I will confess up front to not knowing very much about Keyes – which I suppose makes me a prime consumer of this book.  It is often claimed that we live in an age of unprecedented change or tumultuous times, but a look at the span of his career should give pause. From counter-slavery patrols as a Midshipman, through destroyer command in the Boxer Rebellion, into the development of the Submarine Service, amphibious tactics off Gallipoli, the beginnings of Combined Operations and then Commando Forces, Keyes saw more than his share of change and challenge.

Jim Crossley’s relatively slim (200 pages) and expensive (£25) volume thus has its work cut out to provide comprehensive coverage of his career.  The book is about the naval officer, not the history that he lived through and helped shape, and if you read or judge it with that in mind, it succeeds.  It begins with some fascinating and colourful vignettes of the 19th century service, through the eyes of Keyes embarking on his early career. The way they are describes does have a ‘Boys Own’ feel about it, and phrases such as “keeping order among unruly tribes” jar somewhat in the 21stcentury – it might have been what Keyes thought he was doing, but we should expect more detached analysis now. The book also provides excellent insight into the early days of destroyers and submarines in RN service, through his time as a destroyer CO and then ‘Inspecting Captain of Submarines’ –  a role created for him by Jackie Fisher.  Whilst the Second World War destroyer and escort experience is well covered, their forerunners from prior to the First World War have had less written about them and I found the descriptions of Keyes building and deploying his seamanship and leadership skills in these small ships fascinating.  Whilst it certainly does describe the events in which he participated, that narrative is shaped around his involvement.  The book is, accordingly, stronger on the state of the Royal Navy in the Far East at the turn of the 20th century than, say, Sino-British relations.

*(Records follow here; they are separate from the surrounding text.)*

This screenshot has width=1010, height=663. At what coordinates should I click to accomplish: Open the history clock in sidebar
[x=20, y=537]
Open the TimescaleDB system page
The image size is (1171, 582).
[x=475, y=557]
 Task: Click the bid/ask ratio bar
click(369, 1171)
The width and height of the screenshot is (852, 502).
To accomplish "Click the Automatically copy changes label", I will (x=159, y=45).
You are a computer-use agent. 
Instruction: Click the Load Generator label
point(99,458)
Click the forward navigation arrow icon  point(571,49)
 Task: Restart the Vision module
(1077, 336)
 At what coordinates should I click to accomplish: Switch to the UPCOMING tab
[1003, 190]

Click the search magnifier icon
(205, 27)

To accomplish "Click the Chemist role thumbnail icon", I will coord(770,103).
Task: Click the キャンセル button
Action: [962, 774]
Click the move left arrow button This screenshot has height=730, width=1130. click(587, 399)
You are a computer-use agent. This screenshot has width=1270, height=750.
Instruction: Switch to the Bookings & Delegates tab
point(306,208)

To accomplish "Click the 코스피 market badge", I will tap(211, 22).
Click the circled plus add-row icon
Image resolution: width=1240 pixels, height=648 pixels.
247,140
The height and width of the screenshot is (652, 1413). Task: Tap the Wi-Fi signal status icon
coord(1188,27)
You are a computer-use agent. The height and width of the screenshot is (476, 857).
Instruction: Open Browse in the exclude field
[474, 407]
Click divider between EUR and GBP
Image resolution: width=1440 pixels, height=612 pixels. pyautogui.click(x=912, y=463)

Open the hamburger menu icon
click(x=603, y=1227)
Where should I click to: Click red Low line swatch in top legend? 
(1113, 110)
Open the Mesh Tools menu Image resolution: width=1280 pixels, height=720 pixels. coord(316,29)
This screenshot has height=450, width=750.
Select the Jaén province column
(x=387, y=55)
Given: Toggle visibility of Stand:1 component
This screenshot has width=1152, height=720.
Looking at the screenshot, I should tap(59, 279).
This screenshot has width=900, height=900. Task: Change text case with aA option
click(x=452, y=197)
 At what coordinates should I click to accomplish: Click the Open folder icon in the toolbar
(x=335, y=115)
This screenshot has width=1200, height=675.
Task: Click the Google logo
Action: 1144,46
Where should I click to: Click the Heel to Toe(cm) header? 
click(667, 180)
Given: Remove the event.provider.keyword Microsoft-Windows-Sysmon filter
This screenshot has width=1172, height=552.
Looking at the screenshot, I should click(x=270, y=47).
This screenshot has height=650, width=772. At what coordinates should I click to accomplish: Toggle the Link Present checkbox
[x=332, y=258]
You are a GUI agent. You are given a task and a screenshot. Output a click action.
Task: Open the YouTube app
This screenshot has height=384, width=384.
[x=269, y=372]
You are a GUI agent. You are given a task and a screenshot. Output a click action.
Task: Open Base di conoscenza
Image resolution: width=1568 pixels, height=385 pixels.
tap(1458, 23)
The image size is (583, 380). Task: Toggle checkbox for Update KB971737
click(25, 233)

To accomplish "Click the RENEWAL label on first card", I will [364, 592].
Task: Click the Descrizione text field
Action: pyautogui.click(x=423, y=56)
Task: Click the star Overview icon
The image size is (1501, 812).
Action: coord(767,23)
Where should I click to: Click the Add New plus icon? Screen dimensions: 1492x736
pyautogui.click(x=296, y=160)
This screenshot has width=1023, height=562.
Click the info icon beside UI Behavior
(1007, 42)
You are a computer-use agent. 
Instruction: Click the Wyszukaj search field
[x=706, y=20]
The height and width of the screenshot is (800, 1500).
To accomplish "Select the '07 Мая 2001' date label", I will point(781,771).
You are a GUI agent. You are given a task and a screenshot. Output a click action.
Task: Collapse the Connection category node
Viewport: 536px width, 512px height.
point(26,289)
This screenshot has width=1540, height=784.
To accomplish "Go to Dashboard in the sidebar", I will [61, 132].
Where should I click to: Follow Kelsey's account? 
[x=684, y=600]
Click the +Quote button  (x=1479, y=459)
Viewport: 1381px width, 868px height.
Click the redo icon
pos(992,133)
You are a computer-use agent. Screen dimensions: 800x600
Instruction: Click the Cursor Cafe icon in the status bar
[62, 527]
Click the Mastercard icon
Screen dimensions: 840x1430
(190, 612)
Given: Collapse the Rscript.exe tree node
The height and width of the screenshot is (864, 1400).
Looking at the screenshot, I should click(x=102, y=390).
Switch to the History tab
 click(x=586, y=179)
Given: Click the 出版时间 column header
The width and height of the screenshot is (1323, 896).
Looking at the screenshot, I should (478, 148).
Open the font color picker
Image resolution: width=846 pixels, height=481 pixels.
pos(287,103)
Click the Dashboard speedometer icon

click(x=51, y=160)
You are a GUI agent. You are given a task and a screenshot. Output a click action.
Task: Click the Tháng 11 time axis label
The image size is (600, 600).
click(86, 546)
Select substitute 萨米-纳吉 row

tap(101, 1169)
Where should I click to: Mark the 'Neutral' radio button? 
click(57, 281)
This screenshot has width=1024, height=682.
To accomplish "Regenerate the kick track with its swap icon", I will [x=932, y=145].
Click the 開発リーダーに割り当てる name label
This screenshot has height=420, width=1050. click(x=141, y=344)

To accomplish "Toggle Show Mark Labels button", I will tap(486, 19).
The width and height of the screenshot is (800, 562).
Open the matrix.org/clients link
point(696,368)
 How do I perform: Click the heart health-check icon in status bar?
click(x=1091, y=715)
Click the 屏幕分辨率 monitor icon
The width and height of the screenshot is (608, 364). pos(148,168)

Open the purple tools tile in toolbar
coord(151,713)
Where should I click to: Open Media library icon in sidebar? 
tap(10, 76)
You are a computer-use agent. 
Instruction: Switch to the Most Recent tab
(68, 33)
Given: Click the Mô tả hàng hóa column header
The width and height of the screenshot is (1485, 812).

Equally, there are certainly more comprehensive accounts of the Dover Patrol, Dardenelles Campaign and the Zeebrugge Raid, but what Crossley provides is a study of Keyes’s psyche told through these events.  It is no hagiography and his weaknesses are laid bare – indeed at times it is astonishing what he was allowed to get away with.  His eponymous links with Churchill, well described through their correspondence, go some way to explaining both his behaviour and why it was tolerated to some extent.  The portrait of a man often utterly and obsessively convinced of his own position, despite evidence to the contrary, but who was also venerated by many of those he commanded, is a useful contribution to modern debates on military leadership.  It also presents a picture of an age in which serving officers could concurrently be members of parliament, a position he found himself in once recalled to duty in the Second World War, and in which the strategic conduct of a campaign was a matter for active debate in a chamber full of military experience.  The story of the attempt to censure Churchill over the war’s conduct in 1942 stands out both as a counter-point to the usual narrative of a nation united around Churchill and an example of Keyes’s hubris.

There are some lacunae in the book; the maps are bordering on childish and lack adequate keys, there are odd references to submarine ‘telescopes’ and an assertion that the battle between the RN and RAF “still rages today” which dent the author’s credibility a little, but overall it is a vivid picture of perhaps a lesser known Admiral of the Fleet, a look at the origins of some key elements of the modern service and something to provoke thinking on leadership issues which still resonate today.